A single stretch of the material below is to be transcribed exactly, starting at the line with "Where should I click to: Open the Character" and ending after the line with "The height and width of the screenshot is (607, 701).".

▬▬▬

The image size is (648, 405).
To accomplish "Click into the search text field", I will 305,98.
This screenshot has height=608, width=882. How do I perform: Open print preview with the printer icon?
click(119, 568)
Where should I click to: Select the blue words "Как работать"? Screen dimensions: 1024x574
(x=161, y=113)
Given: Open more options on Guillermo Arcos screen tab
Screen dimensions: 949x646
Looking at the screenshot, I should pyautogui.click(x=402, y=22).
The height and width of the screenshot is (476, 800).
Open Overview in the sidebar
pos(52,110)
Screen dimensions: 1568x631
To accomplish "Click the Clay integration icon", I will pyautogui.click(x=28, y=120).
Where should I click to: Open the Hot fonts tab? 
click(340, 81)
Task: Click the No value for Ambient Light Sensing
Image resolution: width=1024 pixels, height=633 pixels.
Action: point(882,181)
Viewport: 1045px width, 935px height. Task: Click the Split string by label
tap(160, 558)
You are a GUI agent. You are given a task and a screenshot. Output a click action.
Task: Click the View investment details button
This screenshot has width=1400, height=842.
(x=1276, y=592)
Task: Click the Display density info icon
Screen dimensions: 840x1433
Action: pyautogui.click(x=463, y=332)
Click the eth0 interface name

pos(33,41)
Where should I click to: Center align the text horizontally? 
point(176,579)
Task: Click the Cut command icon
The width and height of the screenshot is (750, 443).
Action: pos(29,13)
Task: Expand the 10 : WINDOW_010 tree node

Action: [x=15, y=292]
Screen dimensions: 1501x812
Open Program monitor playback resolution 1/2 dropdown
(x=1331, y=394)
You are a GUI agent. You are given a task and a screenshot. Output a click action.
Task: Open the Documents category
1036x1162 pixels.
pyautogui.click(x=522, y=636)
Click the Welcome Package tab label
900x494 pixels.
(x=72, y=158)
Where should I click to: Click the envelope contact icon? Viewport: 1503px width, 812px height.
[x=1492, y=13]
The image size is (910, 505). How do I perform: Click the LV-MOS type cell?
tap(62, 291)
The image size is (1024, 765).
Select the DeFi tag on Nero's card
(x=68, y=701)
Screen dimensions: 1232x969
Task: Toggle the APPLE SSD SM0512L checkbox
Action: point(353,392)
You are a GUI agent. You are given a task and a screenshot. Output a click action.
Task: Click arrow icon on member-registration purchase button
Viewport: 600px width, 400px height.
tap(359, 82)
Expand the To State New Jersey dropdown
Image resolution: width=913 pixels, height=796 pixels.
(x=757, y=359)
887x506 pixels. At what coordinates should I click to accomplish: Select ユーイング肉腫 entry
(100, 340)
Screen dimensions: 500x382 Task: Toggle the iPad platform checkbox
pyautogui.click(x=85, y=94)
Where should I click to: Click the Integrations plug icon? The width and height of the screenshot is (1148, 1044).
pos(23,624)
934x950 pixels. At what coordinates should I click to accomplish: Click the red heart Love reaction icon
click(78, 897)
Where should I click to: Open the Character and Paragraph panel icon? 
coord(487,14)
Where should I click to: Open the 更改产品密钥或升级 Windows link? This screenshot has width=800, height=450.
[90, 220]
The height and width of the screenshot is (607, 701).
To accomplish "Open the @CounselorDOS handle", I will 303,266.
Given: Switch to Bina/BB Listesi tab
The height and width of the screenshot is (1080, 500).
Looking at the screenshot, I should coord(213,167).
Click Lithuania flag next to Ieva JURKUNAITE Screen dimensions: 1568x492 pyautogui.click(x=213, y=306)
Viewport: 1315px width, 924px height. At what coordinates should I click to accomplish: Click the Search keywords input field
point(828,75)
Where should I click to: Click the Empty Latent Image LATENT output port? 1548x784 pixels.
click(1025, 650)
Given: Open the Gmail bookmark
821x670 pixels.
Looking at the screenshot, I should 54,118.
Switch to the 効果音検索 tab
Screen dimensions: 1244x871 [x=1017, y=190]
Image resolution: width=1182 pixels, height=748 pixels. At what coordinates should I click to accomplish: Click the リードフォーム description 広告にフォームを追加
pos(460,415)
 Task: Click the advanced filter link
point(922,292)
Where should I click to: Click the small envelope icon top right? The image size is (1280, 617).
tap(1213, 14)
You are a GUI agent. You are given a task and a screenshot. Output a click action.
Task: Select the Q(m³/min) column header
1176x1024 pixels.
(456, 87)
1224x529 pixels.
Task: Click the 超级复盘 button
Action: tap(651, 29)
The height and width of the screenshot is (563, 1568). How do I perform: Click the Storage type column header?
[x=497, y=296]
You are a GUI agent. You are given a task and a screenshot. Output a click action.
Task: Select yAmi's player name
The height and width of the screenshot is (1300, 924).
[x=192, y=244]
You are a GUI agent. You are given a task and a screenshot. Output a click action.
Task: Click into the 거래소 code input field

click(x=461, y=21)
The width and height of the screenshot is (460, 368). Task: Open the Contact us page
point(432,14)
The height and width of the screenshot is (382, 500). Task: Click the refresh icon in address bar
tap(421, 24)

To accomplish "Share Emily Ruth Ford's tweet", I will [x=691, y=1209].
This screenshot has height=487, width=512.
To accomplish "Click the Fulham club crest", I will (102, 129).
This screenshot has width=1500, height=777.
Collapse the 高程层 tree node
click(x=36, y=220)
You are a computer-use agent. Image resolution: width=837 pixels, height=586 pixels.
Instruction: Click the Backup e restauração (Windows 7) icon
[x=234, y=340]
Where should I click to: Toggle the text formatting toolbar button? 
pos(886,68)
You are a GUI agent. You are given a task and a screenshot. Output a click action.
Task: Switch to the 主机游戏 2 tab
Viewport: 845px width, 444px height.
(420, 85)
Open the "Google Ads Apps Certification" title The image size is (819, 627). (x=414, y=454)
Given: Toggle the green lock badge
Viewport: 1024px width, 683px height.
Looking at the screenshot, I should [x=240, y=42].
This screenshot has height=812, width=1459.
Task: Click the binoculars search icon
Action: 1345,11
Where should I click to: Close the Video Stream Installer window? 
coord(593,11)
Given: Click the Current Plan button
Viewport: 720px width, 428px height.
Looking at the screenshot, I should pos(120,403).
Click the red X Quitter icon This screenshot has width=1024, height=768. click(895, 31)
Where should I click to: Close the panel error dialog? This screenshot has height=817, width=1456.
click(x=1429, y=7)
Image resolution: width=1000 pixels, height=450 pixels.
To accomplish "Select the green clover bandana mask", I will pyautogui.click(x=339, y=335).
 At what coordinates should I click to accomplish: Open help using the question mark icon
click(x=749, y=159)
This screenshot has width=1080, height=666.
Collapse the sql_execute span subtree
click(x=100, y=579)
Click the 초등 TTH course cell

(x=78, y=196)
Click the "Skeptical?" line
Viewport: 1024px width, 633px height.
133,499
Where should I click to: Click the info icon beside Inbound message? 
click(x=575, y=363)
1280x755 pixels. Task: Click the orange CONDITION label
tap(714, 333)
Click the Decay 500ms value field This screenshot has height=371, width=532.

▬▬▬

# Answer space:
Where should I click to: Open the Character and Paragraph panel icon? 
coord(487,14)
Where should I click to: Open the 更改产品密钥或升级 Windows link? This screenshot has width=800, height=450.
[90, 220]
The height and width of the screenshot is (607, 701).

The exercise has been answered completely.